Bob Mould chronology
|  | Workbook (1989) | Black Sheets of Rain (1990) |

Singles from Workbook
- "See a Little Light" b/w "All Those People Know" Released: 1989; "Wishing Well EP" Released: 1989;

= Workbook (album) =

Workbook is the 1989 debut solo album by American guitarist and singer Bob Mould, following the breakup of the influential punk rock band Hüsker Dü. The album has a strong folk influence and lighter overall sound than he had been known for, although heavy guitar features occasionally. Drummer Anton Fier and bassist Tony Maimone, both of Pere Ubu fame, served as Mould's rhythm section on the album and on the subsequent live shows. The single "See a Little Light" was a hit on the US Modern Rock chart.

The album has been influential in the alternative rock community: its acoustic elements would be echoed in R.E.M.'s 1992 album Automatic for the People, while Nirvana's 1993 album In Utero used cellos in a similar way.

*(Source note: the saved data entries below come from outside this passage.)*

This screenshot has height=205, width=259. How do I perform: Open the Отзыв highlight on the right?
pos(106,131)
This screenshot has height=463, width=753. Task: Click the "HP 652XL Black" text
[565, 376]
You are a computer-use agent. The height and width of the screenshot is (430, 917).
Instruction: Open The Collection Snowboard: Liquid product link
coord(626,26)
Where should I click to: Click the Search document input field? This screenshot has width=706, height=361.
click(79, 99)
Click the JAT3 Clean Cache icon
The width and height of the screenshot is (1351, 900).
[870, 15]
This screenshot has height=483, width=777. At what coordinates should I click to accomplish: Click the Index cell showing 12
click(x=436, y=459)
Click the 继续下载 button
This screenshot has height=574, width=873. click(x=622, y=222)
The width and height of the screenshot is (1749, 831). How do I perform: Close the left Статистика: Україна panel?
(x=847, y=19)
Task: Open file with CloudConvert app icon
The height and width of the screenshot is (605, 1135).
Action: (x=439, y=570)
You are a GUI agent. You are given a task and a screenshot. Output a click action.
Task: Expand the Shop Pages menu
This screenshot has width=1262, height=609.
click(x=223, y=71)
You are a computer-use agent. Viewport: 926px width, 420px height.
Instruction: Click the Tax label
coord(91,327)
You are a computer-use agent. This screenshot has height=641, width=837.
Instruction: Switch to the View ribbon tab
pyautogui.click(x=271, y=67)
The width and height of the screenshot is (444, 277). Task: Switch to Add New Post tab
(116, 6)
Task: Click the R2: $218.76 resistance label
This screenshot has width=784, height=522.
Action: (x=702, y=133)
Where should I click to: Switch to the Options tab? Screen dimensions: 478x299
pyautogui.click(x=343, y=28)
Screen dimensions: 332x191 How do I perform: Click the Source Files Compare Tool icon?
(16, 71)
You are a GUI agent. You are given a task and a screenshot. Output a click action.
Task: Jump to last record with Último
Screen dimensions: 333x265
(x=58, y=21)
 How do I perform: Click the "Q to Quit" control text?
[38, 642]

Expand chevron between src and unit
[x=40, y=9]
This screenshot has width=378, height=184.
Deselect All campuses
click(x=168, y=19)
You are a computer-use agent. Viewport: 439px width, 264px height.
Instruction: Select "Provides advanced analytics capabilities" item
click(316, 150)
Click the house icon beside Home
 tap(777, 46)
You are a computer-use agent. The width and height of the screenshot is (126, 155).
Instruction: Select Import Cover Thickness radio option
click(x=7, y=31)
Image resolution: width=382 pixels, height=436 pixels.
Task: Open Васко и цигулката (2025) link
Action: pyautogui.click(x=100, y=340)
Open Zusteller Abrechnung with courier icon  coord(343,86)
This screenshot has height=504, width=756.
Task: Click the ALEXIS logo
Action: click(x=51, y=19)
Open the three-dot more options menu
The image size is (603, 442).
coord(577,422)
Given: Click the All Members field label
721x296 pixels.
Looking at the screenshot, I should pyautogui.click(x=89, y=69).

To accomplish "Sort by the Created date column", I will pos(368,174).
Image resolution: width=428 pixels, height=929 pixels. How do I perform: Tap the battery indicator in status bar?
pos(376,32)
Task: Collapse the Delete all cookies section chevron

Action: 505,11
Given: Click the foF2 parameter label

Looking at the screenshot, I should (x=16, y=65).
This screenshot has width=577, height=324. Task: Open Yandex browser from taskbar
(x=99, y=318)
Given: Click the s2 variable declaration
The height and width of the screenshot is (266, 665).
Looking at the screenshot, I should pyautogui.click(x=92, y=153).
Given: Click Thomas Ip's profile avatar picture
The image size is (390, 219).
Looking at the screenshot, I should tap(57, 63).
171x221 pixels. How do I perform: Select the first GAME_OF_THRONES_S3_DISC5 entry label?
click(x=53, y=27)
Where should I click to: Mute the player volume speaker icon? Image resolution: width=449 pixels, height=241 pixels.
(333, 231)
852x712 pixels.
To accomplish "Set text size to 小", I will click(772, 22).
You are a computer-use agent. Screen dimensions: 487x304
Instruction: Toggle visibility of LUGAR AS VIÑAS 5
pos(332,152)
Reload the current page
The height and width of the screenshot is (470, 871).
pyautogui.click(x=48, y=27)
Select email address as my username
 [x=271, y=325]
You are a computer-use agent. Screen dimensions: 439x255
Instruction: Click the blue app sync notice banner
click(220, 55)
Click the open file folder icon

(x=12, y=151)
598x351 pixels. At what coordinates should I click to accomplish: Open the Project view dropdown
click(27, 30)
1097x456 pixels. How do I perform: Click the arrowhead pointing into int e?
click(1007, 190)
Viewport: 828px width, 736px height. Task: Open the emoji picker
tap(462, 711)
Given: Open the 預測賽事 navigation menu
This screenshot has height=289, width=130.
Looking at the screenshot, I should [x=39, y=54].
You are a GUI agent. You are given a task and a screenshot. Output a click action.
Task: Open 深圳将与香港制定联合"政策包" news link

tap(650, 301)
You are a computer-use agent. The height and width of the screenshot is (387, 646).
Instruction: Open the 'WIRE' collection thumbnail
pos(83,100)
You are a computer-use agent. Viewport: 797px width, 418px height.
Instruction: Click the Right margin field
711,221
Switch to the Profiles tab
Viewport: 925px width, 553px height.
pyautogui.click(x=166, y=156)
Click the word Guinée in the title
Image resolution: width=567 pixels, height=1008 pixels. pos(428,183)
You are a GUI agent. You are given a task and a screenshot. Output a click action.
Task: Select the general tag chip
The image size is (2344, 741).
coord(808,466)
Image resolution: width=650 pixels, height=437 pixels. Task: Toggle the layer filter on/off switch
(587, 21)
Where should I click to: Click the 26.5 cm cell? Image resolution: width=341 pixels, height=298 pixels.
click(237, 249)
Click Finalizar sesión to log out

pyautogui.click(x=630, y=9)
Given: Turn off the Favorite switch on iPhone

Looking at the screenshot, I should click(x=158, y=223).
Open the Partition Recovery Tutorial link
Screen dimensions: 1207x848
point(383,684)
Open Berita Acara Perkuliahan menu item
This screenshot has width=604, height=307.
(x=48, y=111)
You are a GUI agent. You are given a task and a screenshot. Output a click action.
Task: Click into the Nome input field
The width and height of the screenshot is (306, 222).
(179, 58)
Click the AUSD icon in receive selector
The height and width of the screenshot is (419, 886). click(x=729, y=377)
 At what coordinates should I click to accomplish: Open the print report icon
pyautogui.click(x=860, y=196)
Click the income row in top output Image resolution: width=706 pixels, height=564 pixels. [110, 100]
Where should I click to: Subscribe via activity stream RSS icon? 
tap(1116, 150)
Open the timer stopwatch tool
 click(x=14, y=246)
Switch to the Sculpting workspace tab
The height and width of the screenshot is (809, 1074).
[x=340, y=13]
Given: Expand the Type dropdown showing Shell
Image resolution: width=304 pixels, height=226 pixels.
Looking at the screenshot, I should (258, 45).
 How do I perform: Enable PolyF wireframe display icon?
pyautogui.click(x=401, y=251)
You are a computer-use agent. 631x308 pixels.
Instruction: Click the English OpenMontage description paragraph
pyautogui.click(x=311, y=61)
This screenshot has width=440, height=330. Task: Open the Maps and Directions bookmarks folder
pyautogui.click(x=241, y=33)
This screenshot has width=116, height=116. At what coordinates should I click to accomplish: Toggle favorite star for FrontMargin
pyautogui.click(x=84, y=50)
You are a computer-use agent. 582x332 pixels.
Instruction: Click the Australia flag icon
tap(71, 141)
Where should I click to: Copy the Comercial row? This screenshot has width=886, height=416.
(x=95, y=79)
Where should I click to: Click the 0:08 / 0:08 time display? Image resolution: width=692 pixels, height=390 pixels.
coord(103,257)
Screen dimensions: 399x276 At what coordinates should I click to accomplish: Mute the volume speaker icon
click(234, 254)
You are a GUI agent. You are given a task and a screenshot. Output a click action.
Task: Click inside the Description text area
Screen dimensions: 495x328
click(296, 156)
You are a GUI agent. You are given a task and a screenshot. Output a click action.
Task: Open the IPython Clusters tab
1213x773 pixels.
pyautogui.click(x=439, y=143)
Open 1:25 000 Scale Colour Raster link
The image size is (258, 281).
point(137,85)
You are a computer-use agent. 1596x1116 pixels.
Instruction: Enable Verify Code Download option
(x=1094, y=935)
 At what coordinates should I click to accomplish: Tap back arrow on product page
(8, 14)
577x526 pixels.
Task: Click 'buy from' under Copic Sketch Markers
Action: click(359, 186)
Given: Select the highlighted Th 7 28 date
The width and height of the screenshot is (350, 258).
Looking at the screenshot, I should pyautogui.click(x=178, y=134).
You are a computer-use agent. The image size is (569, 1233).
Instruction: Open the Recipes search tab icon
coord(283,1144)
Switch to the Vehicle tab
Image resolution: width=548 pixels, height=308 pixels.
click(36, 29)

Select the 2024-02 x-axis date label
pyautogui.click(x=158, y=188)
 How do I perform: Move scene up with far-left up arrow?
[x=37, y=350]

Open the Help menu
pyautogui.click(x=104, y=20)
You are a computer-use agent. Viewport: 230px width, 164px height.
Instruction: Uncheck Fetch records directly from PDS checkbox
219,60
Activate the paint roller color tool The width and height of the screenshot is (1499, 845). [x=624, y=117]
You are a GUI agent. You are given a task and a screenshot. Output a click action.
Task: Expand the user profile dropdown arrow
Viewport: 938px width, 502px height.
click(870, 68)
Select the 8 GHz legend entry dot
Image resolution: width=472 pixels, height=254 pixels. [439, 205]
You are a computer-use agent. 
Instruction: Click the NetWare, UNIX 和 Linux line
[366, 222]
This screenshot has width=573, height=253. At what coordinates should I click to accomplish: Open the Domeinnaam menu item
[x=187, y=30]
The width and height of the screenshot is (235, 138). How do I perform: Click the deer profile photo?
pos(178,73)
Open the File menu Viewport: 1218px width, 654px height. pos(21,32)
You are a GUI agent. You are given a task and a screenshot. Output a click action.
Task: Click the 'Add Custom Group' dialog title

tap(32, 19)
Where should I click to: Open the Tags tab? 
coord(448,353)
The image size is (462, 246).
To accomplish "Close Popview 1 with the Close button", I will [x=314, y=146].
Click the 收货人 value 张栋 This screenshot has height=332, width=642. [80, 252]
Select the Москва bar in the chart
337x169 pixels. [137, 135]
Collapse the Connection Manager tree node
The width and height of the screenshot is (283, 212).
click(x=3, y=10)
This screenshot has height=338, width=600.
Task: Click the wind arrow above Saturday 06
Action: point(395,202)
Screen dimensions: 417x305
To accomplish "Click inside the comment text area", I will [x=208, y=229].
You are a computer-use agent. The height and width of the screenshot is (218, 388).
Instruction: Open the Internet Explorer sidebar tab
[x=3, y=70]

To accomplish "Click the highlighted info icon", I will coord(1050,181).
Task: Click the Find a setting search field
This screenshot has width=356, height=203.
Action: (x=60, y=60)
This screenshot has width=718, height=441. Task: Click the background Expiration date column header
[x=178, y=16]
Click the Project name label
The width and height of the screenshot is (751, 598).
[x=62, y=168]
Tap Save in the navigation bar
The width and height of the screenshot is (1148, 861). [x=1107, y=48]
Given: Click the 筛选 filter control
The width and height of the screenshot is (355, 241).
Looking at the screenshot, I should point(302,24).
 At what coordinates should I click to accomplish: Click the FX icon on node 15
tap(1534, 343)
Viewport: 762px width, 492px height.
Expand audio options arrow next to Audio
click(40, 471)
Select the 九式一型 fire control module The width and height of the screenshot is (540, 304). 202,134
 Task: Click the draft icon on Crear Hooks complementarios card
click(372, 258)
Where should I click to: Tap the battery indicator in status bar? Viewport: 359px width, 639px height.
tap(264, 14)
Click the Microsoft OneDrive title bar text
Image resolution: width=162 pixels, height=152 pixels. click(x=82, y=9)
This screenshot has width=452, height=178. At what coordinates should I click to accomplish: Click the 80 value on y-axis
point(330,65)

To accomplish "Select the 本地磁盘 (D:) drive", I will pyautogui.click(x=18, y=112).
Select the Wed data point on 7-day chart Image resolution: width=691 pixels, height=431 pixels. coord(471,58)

Mould considered the term "alternative rock" to be meaningless, arguing that Hüsker Dü sounded the same no matter its record label, and that his former bandmates were disinterested in exploring different sounds.

In the liner notes of the Hüsker Dü live album The Living End, writer David Fricke noted that Mould had an embryonic version of the song "Compositions for the Young and Old" in the waning days of that band.

"Poison Years" is directed at Hüsker Dü drummer Grant Hart. "There's people who think I'm still sending missiles to Grant," said Mould at the time of his band Sugar's album File Under Easy Listening in 1994. "Sorry to disappoint you, but I took care of that about five years ago. Check out side one, song five on Workbook." In 1989, however, Mould claimed that the song was about himself and his life after the band.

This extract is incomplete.